One major theme that has come to light this week is that there are speculations in the markets that the road to the dovish monetary policy may end soon, which means that the Federal Reserve in the U.S. could be increasing the interest rates sooner than later. This particular theme hasn’t become mainstream yet. But it certainly has brought some life to the dollar index, which is off its lows on the back of this. The fact is that it is way too early for such a policy to take place because rising rates could seriously hurt the economic recovery for the U.S. stock market. In addition to this, the U.S. economy, where this chatter started, is nowhere close enough to be ready for such a situation—a rise in interest rates.
Investors in the U.S. are still betting on more fiscal stimulus from President-elect, Joe Biden, who promised that new fiscal stimulus measures would take place as soon as he takes office. The fact that Democrats control the House, the Senate, and the White House for the first time in nearly ten years, we should see new fiscal measures passing within the first 100-day of his presidency. This is a further indication that having hope or becoming concerned about the rise of the interest rate in the U.S. is baseless. The U.S. lawmakers aren’t going to expand on their fiscal policy on the one hand, and on the other hand, start pushing the interest rates higher. It just doesn’t make sense.
In terms of stocks and sector rotation, tech stocks are still taking the heat this week and failing to recover from their weekly losses. Stocks like Twitter and Facebook are completely out of luck. There are concerns among investors that these tech companies are likely to come under heavy regulatory scrutiny under Biden’s presidency. This means that the sell-off that we see for the tech sector is likely to intensify.
In the commodity space, we see both Crude and Brent trading at their highs, which is chiefly because traders are optimistic about economic growth. They know that the supply side of the equation is under control, and demand is increasing. Despite all the strict coronavirus measures, the traffic on the road is much higher than any of the previous lockdowns. This means consumers are actively travelling.
As for the gold prices, we see them moving away from their lows of the week, and traders are trying to push the price back above the 50-day SMA on the daily time frame.
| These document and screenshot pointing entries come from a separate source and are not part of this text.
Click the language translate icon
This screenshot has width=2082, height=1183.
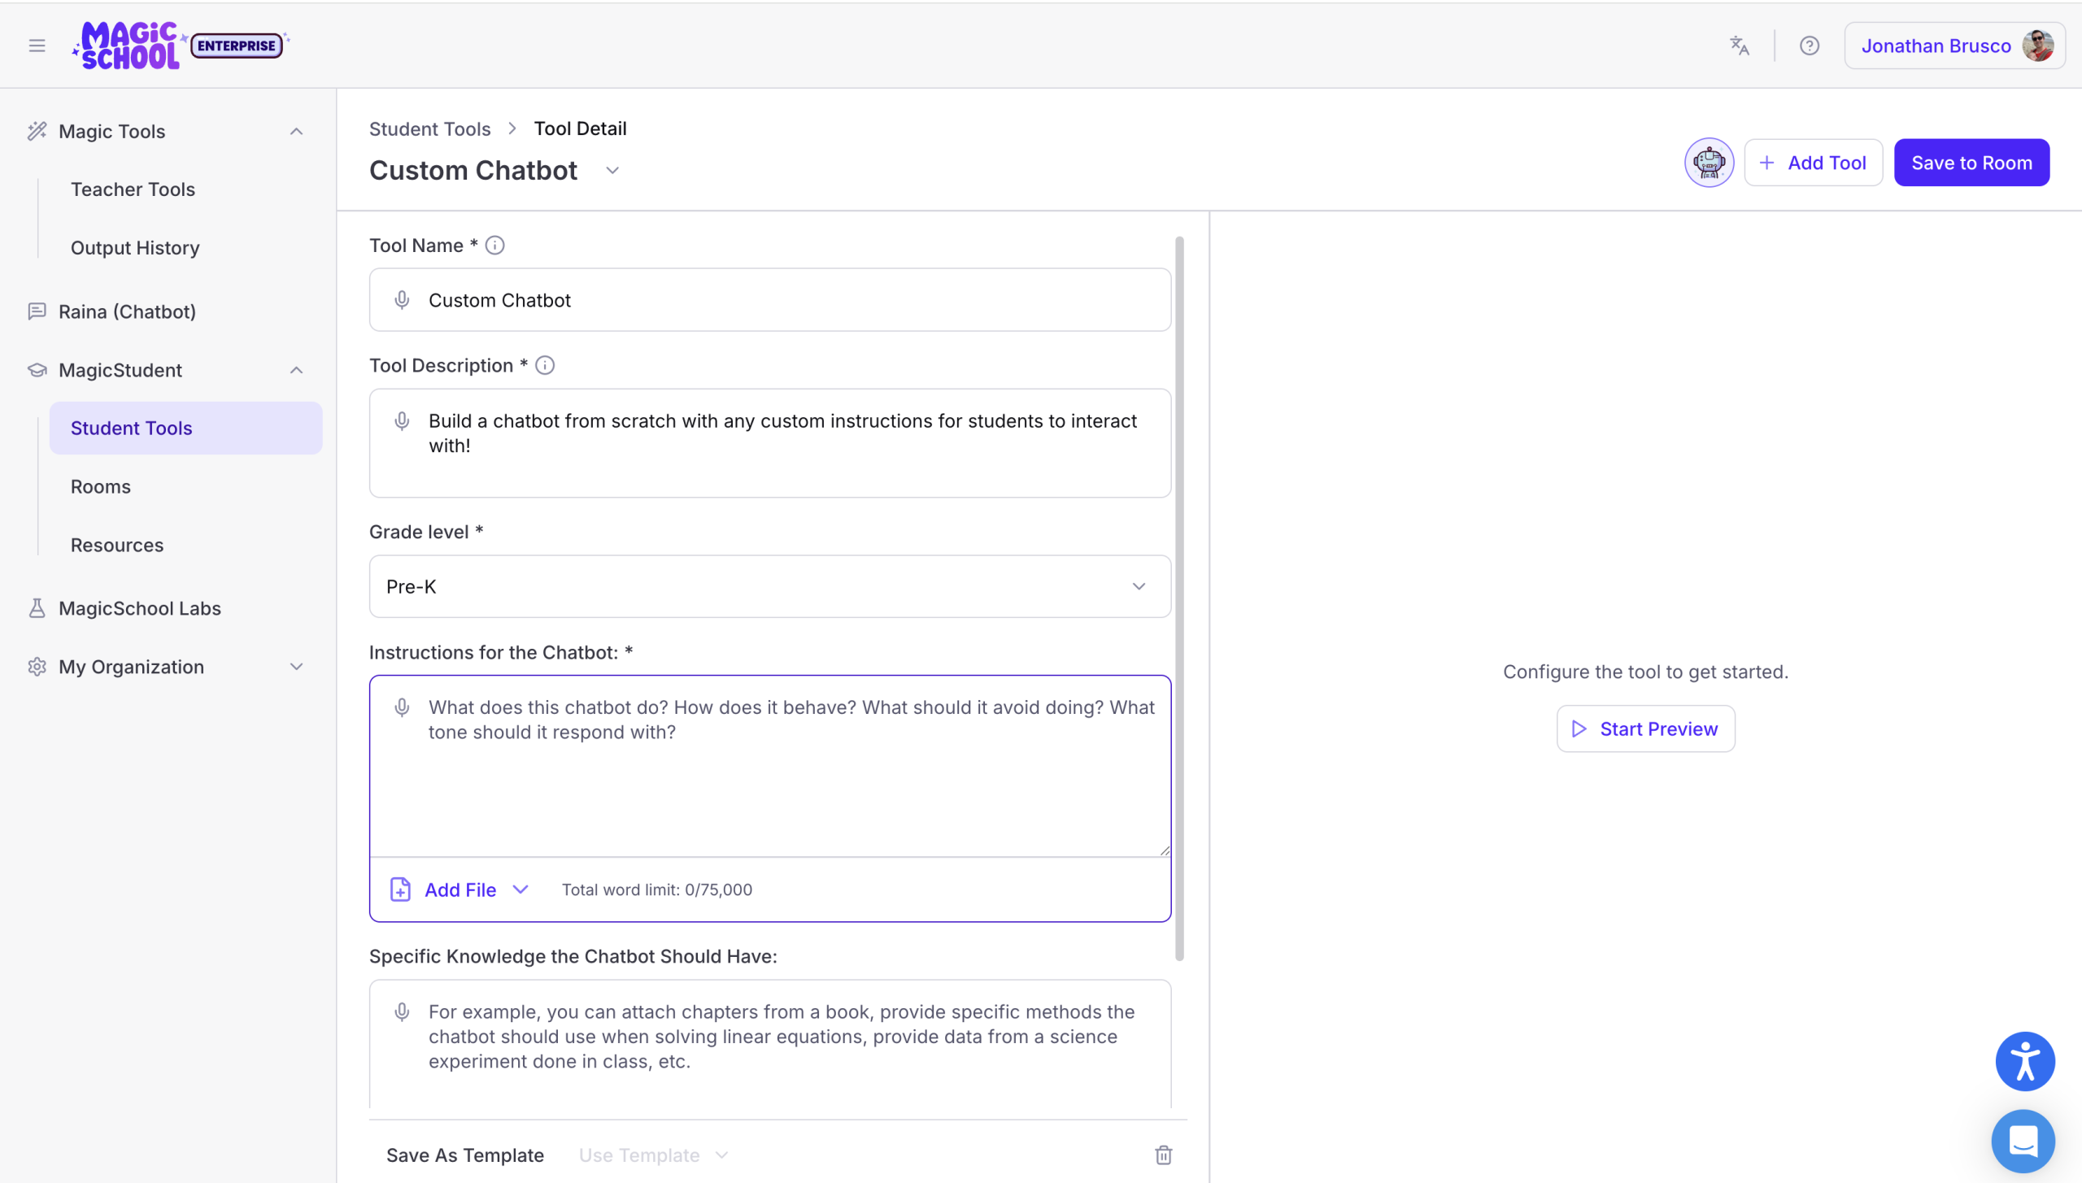point(1739,46)
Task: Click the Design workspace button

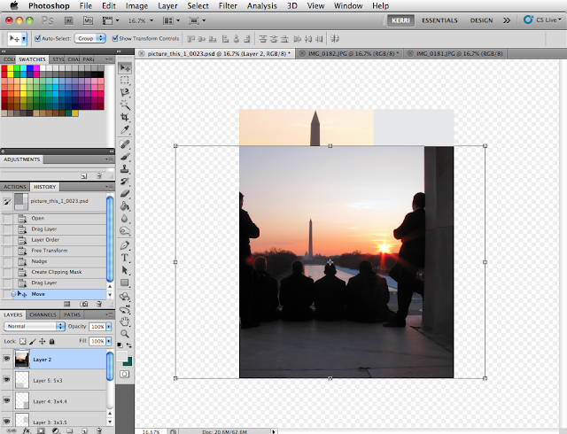Action: pyautogui.click(x=482, y=19)
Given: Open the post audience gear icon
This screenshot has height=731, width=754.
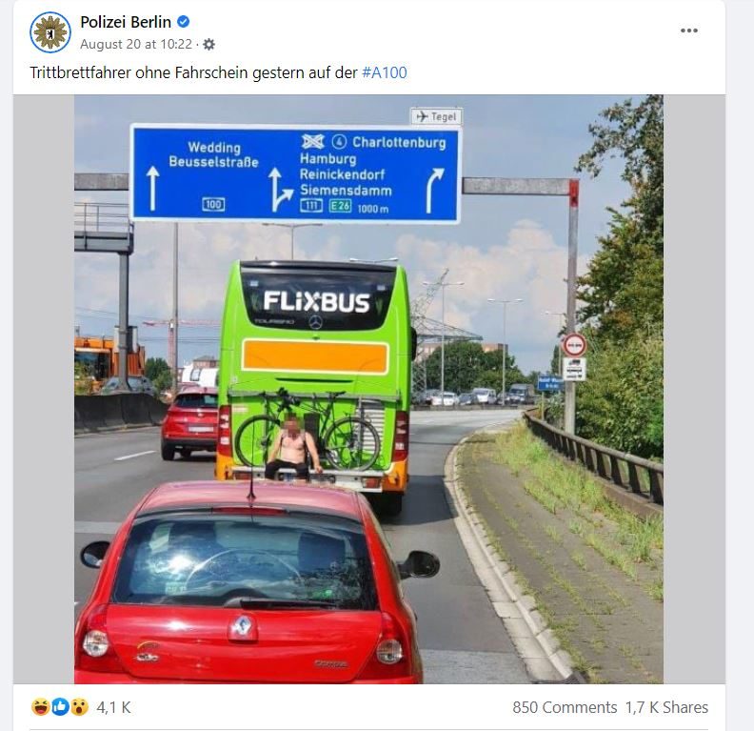Looking at the screenshot, I should 208,44.
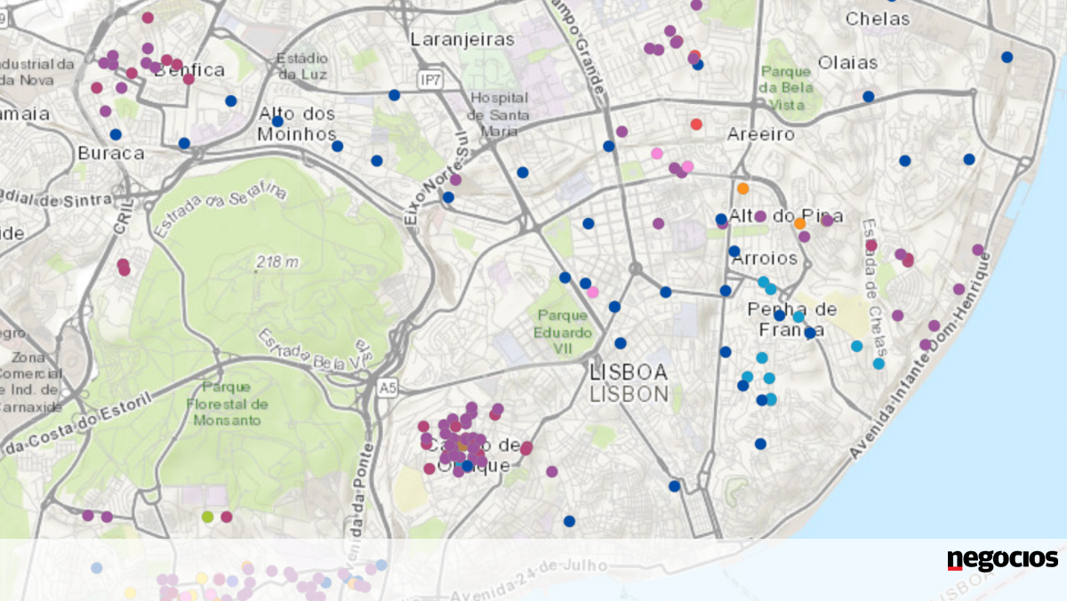Click the Arroios neighborhood label
Screen dimensions: 1067x601
tap(764, 259)
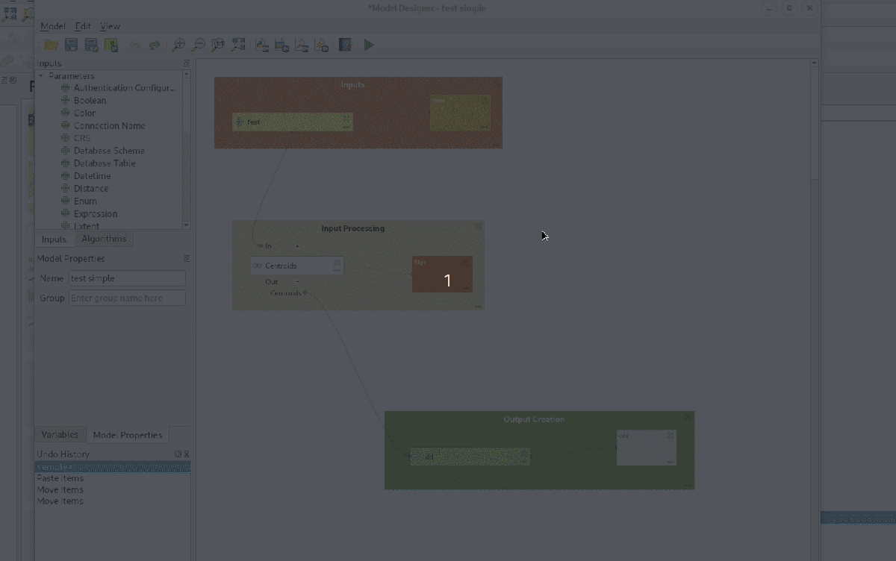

On the fundamental side, the hesitation of favouring riskier assets among investors and traders is making the shiny metal more attractive. The fact is that if we look at the U.S. equity market, it doesn’t seem like we are going anywhere, and given the chaos created by the coronavirus, it is quite clear that there is plenty of uncertainty. This particular factor is also helping the gold price.
There is no doubt that excessive volatility has eased off in the crypto market as Bitcoin’s price has started to consolidate at its current level. This is certainly positive for Bitcoin because, on the one hand, we are trading above the 30K mark, which gives much stronger hope for the Bitcoin rally to continue towards the 50K price level. On the other side, the current consolidation will cool down some of the technical momentum indicators that have been overheating for some time. The biggest threat for Bitcoin in 2021 remains regulations; governments around the globe could try to tighten the screws further. Although it is nearly impossible to control Bitcoin, the unnecessary measures do create bad vibes for Bitcoin, resulting in further sell-off.